With unexpected strength, Father Hafer shoved Drew’s hand away.
“This is Father Hafer. Is he in? Well, wake him. I said wake him. It’s an emergency.”
With his ear to the phone, Father Hafer cupped a hand across the mouthpiece. “I’ll be dead by the end of the year.” He held up his hand, asking for silence. “What does it have to do with this? Do you recall our interview six years ago?”
“Of course.”
“We talked about vows. I said I was fearful that if I recommended admitting so young a man as yourself to the rigors of the Carthusians, I’d be responsible for your soul if you found the order’s sacred vows too harsh and broke them.”
“I remember.”
“And your response? You said that I’d be responsible anyhow, in a different way, if I refused your application. Because you felt such despair that you were tempted otherwise to kill yourself. If I turned you away, I’d be responsible for your damnation.”
“Yes.”
“It was specious reasoning. Every man’s soul is his own responsibility. Your suicide would have been self-willed damnation. But I heard your confession. I thought, a man with your past, what hope did you have for salvation? What possible penance could compensate for your terrible sins?”
“So you recommended that the order accept me.”
“And now, if not for me, those monks would still be striving to save their souls. Because of me, they’re dead. This isn’t just a scandal. It’s not just a controversy about the Church protecting a killer. God damn you. You’re responsible. To them, to me. And I to them. Because of you, I’ve jeopardized my soul.
I told you I’m going to die. By Christmas.

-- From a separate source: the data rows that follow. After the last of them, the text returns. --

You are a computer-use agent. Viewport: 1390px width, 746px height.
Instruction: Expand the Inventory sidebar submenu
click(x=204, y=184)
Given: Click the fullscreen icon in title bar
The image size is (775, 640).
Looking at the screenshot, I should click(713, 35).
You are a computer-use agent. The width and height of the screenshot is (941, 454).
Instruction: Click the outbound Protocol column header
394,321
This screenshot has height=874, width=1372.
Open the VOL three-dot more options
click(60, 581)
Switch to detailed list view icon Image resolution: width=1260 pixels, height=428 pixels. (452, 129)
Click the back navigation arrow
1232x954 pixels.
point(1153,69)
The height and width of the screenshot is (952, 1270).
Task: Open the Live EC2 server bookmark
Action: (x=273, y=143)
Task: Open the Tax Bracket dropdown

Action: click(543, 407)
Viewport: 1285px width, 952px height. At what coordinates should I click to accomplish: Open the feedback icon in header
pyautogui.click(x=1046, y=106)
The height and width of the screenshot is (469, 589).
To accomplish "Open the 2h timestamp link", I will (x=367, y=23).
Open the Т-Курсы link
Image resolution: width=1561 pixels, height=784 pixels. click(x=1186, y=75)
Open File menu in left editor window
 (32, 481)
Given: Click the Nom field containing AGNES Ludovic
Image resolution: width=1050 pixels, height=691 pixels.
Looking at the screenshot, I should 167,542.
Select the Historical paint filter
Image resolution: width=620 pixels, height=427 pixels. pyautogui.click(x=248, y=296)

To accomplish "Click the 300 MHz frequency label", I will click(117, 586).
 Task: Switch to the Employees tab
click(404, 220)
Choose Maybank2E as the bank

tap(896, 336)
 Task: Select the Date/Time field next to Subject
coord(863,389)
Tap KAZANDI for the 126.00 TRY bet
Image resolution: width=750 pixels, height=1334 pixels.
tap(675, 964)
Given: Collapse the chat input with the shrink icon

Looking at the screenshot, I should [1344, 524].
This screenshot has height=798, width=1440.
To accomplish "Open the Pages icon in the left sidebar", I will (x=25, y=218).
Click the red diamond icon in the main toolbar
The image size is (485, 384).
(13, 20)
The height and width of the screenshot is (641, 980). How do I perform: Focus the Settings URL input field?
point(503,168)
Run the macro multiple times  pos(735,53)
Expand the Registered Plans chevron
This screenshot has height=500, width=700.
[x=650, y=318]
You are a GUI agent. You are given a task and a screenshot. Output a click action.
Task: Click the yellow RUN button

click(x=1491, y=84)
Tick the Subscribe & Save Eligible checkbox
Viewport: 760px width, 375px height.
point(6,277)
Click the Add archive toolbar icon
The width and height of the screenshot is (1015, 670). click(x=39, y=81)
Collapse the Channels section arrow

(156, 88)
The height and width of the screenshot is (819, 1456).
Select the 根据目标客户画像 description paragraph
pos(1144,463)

I think you’ve put me in Hell.”
Drew stared, absorbing the accusation, and now it was his turn to lean forward, to bury his face in his hands. He glanced up abruptly, hearing Father Hafer speak into the phone.
“Your Excellency? I deeply regret disturbing you this late, but something terrible has happened. Catastrophic. It’s imperative that I meet with you at once.”
4
The bishop, His Excellency the Most Reverent Peter B. Hanrahan, had a lean, rectangular face. He was in his late forties, and though he’d been wakened less than an hour ago, his short, sandy hair looked freshly washed and blow-dried. It was combed impeccably. His green eyes reminded Drew of porcelain, but their glint, he noted, was that of steel.
The bishop sat behind a large oak desk in a paneled office decorated with testimonial plaques from various charitable organizations—Protestant and Jewish as well as Catholic—along with framed glossy photographs of him in a grinning handshake with various mayors of Boston, governors of Massachusetts, and presidents of the United States. But the pictures of him with several popes took the place of honor on the wall behind his desk.
Perhaps because he’d sensed that this meeting would be both disturbing and lengthy, he’d arrived at his office wearing clothes that looked considerably more comfortable than his bishop’s robes or his priest’s black suit and white collar. He’d chosen gray loafers, navy corduroy slacks, a light-blue Oxford button-down, and on top of it a burgundy sweater, the sleeves of which were pushed up slightly, revealing a Rolex watch. Steel, though, not gold.
To Drew, he looked like a politician, an appropriate comparison since at this level a Church official had to be a politician. The smoothness in the voice, the carefully effective choice of words, were probably less the result of Sunday sermonizing than negotiating with local Catholic businessmen for donations to construction projects in the diocese.